◆ **Passage provided**:
=== Begin Enclosure ===

The fields that are present are:

  • preamble (optional): any kind of definition that needs to be added after the include directives.

  • parameters (optional): defines the parameters that will be used as input arguments for both function and integral. The quoted values will be the actual names of the parameters

  • variable_parameters (optional): this field controls the possible paramaters of a PDF which might vary in number, like for a polynomial PDF, for example. It must contain both the name of the variable referring to the number of parameters and that for the pointer to their values. More information about this kind of PDFs can be found in the next section.

  • function: refers to the code used to evaluate the PDF. It must contain a field called data, with the different data parameters to use; and code, where the actual calculations are done. All the mathematical functions must be available in C.

  • integral (optional): this field is optional, since not all the PDFs have an analytical expression for the integral. It is recommended to fill this field when possible, since otherwise MinKit relies on numerical calculations to evaluate binned samples and calculate the normalization. This field must be composed of two parts: bounds, defining the names for the limits of the integration; and code, where the calculation of the integral is done. If working with more than one data parameter, bounds must contain the lower and upper bounds for each parameter, included consecutively (xmin, xmax, ymin, ymax, …).

=== End Enclosure ===

◆ **Supplied material**:
=== Begin Enclosure ===

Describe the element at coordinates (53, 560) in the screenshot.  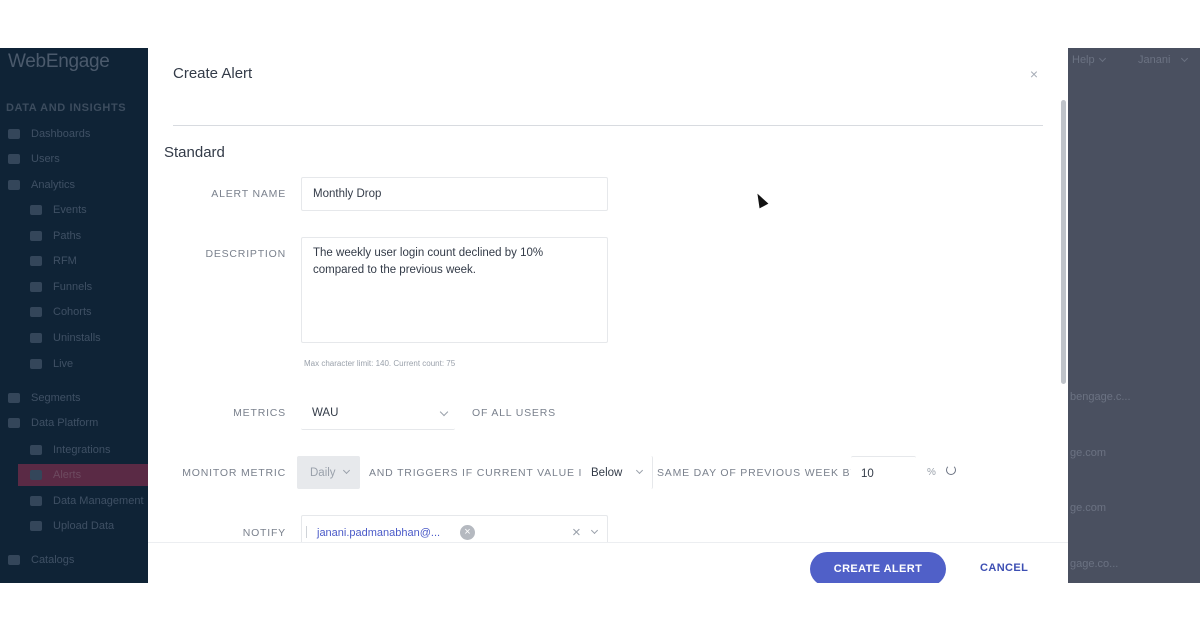
I see `sidebar-item-label: Catalogs` at that location.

=== End Enclosure ===

◆ **Exercise objective**:
According to the passage on PDF definition fields, what must the integral field be composed of?

◆ **Reply**:
It must be composed of bounds, which define the names for the limits of the integration, and code, where the calculation of the integral is done.